◆ **Exercise description**: Could you please retype all of the entries exactly as they appear?

◆ **Records supplied**:
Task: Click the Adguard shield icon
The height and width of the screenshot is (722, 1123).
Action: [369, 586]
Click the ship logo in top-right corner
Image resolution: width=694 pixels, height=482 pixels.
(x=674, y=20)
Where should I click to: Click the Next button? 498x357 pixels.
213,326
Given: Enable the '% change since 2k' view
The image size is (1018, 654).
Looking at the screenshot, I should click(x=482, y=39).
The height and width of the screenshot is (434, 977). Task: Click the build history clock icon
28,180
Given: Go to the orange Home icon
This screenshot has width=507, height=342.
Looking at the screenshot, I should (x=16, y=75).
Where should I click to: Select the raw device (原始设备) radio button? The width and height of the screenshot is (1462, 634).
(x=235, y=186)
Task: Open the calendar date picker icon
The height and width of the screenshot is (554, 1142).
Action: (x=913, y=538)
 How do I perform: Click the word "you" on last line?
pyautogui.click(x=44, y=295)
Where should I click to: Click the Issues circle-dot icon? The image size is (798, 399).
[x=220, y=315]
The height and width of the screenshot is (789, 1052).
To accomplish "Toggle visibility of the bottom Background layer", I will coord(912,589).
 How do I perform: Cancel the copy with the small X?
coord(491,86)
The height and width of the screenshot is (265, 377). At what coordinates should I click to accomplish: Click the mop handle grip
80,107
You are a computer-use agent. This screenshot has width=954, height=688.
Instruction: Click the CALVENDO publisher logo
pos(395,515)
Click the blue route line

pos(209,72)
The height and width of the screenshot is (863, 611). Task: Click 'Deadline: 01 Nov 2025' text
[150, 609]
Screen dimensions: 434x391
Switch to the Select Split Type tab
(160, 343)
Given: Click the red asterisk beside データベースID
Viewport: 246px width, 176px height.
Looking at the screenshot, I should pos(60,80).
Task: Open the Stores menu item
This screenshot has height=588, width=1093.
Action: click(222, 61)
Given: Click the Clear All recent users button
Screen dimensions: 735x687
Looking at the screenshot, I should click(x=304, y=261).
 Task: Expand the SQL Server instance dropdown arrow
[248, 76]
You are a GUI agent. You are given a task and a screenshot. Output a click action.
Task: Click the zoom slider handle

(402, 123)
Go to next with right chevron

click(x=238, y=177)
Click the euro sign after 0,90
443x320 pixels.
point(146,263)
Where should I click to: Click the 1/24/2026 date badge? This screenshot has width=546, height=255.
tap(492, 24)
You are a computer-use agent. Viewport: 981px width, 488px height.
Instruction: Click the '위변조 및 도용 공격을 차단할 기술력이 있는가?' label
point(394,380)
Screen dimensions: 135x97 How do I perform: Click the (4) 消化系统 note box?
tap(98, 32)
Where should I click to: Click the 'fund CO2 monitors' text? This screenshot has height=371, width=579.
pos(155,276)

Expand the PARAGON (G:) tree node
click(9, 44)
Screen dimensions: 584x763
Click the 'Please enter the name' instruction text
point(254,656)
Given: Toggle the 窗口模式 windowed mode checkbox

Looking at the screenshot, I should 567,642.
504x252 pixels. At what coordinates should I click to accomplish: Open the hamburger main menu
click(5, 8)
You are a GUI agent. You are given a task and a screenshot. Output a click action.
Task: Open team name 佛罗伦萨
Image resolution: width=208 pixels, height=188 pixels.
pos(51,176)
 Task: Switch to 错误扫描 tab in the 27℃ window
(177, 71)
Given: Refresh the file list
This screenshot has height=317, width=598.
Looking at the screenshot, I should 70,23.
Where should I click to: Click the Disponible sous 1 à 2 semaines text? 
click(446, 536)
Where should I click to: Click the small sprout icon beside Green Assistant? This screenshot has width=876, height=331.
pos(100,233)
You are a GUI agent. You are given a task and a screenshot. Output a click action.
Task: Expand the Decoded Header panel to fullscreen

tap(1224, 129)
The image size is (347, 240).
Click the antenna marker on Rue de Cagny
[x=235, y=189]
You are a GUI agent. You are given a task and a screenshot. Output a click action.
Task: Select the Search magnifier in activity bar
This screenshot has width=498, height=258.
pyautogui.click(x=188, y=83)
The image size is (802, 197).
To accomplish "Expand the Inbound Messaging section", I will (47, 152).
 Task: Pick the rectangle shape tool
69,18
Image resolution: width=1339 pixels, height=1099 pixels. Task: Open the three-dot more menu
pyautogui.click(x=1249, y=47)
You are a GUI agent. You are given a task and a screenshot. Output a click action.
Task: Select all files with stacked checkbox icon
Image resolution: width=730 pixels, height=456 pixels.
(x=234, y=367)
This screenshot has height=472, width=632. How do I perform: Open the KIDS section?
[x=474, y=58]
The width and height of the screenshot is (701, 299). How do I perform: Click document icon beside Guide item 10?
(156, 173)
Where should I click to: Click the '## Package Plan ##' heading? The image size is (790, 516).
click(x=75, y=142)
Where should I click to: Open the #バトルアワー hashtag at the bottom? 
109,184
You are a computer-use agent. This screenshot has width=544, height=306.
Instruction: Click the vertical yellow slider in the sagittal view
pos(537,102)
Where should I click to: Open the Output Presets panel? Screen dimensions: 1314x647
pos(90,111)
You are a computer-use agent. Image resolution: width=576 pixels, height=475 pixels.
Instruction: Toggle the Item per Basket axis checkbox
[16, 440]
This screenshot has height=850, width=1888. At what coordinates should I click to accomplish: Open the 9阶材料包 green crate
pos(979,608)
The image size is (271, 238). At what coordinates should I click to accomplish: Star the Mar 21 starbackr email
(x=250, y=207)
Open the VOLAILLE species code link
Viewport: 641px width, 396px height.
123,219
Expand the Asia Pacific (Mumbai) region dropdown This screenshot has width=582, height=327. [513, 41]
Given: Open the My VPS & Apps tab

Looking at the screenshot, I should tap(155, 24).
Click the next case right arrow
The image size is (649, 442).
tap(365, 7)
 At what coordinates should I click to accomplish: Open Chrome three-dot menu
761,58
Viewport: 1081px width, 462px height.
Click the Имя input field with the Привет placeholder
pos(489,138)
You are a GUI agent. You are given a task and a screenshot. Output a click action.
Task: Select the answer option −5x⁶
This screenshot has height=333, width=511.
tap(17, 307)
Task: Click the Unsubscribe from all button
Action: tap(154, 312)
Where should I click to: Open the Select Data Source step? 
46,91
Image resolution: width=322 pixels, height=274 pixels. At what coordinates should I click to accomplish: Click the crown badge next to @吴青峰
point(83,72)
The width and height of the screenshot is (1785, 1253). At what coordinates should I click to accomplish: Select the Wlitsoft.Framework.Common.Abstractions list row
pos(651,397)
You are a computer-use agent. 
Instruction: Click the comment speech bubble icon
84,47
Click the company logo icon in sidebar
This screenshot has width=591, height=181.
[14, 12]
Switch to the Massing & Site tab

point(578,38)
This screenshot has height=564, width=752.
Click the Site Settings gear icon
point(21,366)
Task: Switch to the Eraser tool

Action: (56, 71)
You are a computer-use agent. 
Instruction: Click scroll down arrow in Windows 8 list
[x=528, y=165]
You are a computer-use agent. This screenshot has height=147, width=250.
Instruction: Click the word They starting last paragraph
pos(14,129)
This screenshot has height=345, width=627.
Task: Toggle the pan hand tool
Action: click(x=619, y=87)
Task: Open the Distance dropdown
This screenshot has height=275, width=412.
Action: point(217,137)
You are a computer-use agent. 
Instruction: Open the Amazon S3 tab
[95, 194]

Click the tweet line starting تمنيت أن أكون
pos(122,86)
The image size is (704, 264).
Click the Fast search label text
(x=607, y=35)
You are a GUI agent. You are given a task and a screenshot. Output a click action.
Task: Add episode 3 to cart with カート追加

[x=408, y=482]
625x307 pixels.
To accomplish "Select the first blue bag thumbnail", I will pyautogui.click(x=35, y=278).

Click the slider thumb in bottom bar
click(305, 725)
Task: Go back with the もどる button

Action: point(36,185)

◆ **Answer to this exercise**:
Task: Click the Adguard shield icon
The height and width of the screenshot is (722, 1123).
Action: [369, 586]
Click the ship logo in top-right corner
Image resolution: width=694 pixels, height=482 pixels.
(x=674, y=20)
Where should I click to: Click the Next button? 498x357 pixels.
213,326
Given: Enable the '% change since 2k' view
The image size is (1018, 654).
Looking at the screenshot, I should click(x=482, y=39).
The height and width of the screenshot is (434, 977). Task: Click the build history clock icon
28,180
Given: Go to the orange Home icon
This screenshot has width=507, height=342.
Looking at the screenshot, I should (x=16, y=75).
Where should I click to: Select the raw device (原始设备) radio button? The width and height of the screenshot is (1462, 634).
(x=235, y=186)
Task: Open the calendar date picker icon
The height and width of the screenshot is (554, 1142).
Action: (x=913, y=538)
 How do I perform: Click the word "you" on last line?
pyautogui.click(x=44, y=295)
Where should I click to: Click the Issues circle-dot icon? The image size is (798, 399).
[x=220, y=315]
The height and width of the screenshot is (789, 1052).
To accomplish "Toggle visibility of the bottom Background layer", I will coord(912,589).
 How do I perform: Cancel the copy with the small X?
coord(491,86)
The height and width of the screenshot is (265, 377). At what coordinates should I click to accomplish: Click the mop handle grip
80,107
You are a computer-use agent. This screenshot has width=954, height=688.
Instruction: Click the CALVENDO publisher logo
pos(395,515)
Click the blue route line

pos(209,72)
The height and width of the screenshot is (863, 611). Task: Click 'Deadline: 01 Nov 2025' text
[150, 609]
Screen dimensions: 434x391
Switch to the Select Split Type tab
(160, 343)
Given: Click the red asterisk beside データベースID
Viewport: 246px width, 176px height.
Looking at the screenshot, I should pos(60,80).
Task: Open the Stores menu item
This screenshot has height=588, width=1093.
Action: click(222, 61)
Given: Click the Clear All recent users button
Screen dimensions: 735x687
Looking at the screenshot, I should click(x=304, y=261).
 Task: Expand the SQL Server instance dropdown arrow
[248, 76]
You are a GUI agent. You are given a task and a screenshot. Output a click action.
Task: Click the zoom slider handle

(402, 123)
Go to next with right chevron

click(x=238, y=177)
Click the euro sign after 0,90
443x320 pixels.
point(146,263)
Where should I click to: Click the 1/24/2026 date badge? This screenshot has width=546, height=255.
tap(492, 24)
You are a computer-use agent. Viewport: 981px width, 488px height.
Instruction: Click the '위변조 및 도용 공격을 차단할 기술력이 있는가?' label
point(394,380)
Screen dimensions: 135x97 How do I perform: Click the (4) 消化系统 note box?
tap(98, 32)
Where should I click to: Click the 'fund CO2 monitors' text? This screenshot has height=371, width=579.
pos(155,276)

Expand the PARAGON (G:) tree node
click(9, 44)
Screen dimensions: 584x763
Click the 'Please enter the name' instruction text
point(254,656)
Given: Toggle the 窗口模式 windowed mode checkbox

Looking at the screenshot, I should 567,642.
504x252 pixels. At what coordinates should I click to accomplish: Open the hamburger main menu
click(5, 8)
You are a GUI agent. You are given a task and a screenshot. Output a click action.
Task: Open team name 佛罗伦萨
Image resolution: width=208 pixels, height=188 pixels.
pos(51,176)
 Task: Switch to 错误扫描 tab in the 27℃ window
(177, 71)
Given: Refresh the file list
This screenshot has height=317, width=598.
Looking at the screenshot, I should 70,23.
Where should I click to: Click the Disponible sous 1 à 2 semaines text? 
click(446, 536)
Where should I click to: Click the small sprout icon beside Green Assistant? This screenshot has width=876, height=331.
pos(100,233)
You are a GUI agent. You are given a task and a screenshot. Output a click action.
Task: Expand the Decoded Header panel to fullscreen

tap(1224, 129)
The image size is (347, 240).
Click the antenna marker on Rue de Cagny
[x=235, y=189]
You are a GUI agent. You are given a task and a screenshot. Output a click action.
Task: Select the Search magnifier in activity bar
This screenshot has width=498, height=258.
pyautogui.click(x=188, y=83)
The image size is (802, 197).
To accomplish "Expand the Inbound Messaging section", I will (47, 152).
 Task: Pick the rectangle shape tool
69,18
Image resolution: width=1339 pixels, height=1099 pixels. Task: Open the three-dot more menu
pyautogui.click(x=1249, y=47)
You are a GUI agent. You are given a task and a screenshot. Output a click action.
Task: Select all files with stacked checkbox icon
Image resolution: width=730 pixels, height=456 pixels.
(x=234, y=367)
This screenshot has height=472, width=632. How do I perform: Open the KIDS section?
[x=474, y=58]
The width and height of the screenshot is (701, 299). How do I perform: Click document icon beside Guide item 10?
(156, 173)
Where should I click to: Click the '## Package Plan ##' heading? The image size is (790, 516).
click(x=75, y=142)
Where should I click to: Open the #バトルアワー hashtag at the bottom? 
109,184
You are a computer-use agent. This screenshot has width=544, height=306.
Instruction: Click the vertical yellow slider in the sagittal view
pos(537,102)
Where should I click to: Open the Output Presets panel? Screen dimensions: 1314x647
pos(90,111)
You are a computer-use agent. Image resolution: width=576 pixels, height=475 pixels.
Instruction: Toggle the Item per Basket axis checkbox
[16, 440]
This screenshot has height=850, width=1888. At what coordinates should I click to accomplish: Open the 9阶材料包 green crate
pos(979,608)
The image size is (271, 238). At what coordinates should I click to accomplish: Star the Mar 21 starbackr email
(x=250, y=207)
Open the VOLAILLE species code link
Viewport: 641px width, 396px height.
123,219
Expand the Asia Pacific (Mumbai) region dropdown This screenshot has width=582, height=327. [513, 41]
Given: Open the My VPS & Apps tab

Looking at the screenshot, I should tap(155, 24).
Click the next case right arrow
The image size is (649, 442).
tap(365, 7)
 At what coordinates should I click to accomplish: Open Chrome three-dot menu
761,58
Viewport: 1081px width, 462px height.
Click the Имя input field with the Привет placeholder
pos(489,138)
You are a GUI agent. You are given a task and a screenshot. Output a click action.
Task: Select the answer option −5x⁶
This screenshot has height=333, width=511.
tap(17, 307)
Task: Click the Unsubscribe from all button
Action: tap(154, 312)
Where should I click to: Open the Select Data Source step? 
46,91
Image resolution: width=322 pixels, height=274 pixels. At what coordinates should I click to accomplish: Click the crown badge next to @吴青峰
point(83,72)
The width and height of the screenshot is (1785, 1253). At what coordinates should I click to accomplish: Select the Wlitsoft.Framework.Common.Abstractions list row
pos(651,397)
You are a computer-use agent. 
Instruction: Click the comment speech bubble icon
84,47
Click the company logo icon in sidebar
This screenshot has width=591, height=181.
[14, 12]
Switch to the Massing & Site tab

point(578,38)
This screenshot has height=564, width=752.
Click the Site Settings gear icon
point(21,366)
Task: Switch to the Eraser tool

Action: (56, 71)
You are a computer-use agent. 
Instruction: Click scroll down arrow in Windows 8 list
[x=528, y=165]
You are a computer-use agent. This screenshot has height=147, width=250.
Instruction: Click the word They starting last paragraph
pos(14,129)
This screenshot has height=345, width=627.
Task: Toggle the pan hand tool
Action: click(x=619, y=87)
Task: Open the Distance dropdown
This screenshot has height=275, width=412.
Action: point(217,137)
You are a computer-use agent. 
Instruction: Open the Amazon S3 tab
[95, 194]

Click the tweet line starting تمنيت أن أكون
pos(122,86)
The image size is (704, 264).
Click the Fast search label text
(x=607, y=35)
You are a GUI agent. You are given a task and a screenshot. Output a click action.
Task: Add episode 3 to cart with カート追加

[x=408, y=482]
625x307 pixels.
To accomplish "Select the first blue bag thumbnail", I will pyautogui.click(x=35, y=278).

Click the slider thumb in bottom bar
click(305, 725)
Task: Go back with the もどる button

Action: point(36,185)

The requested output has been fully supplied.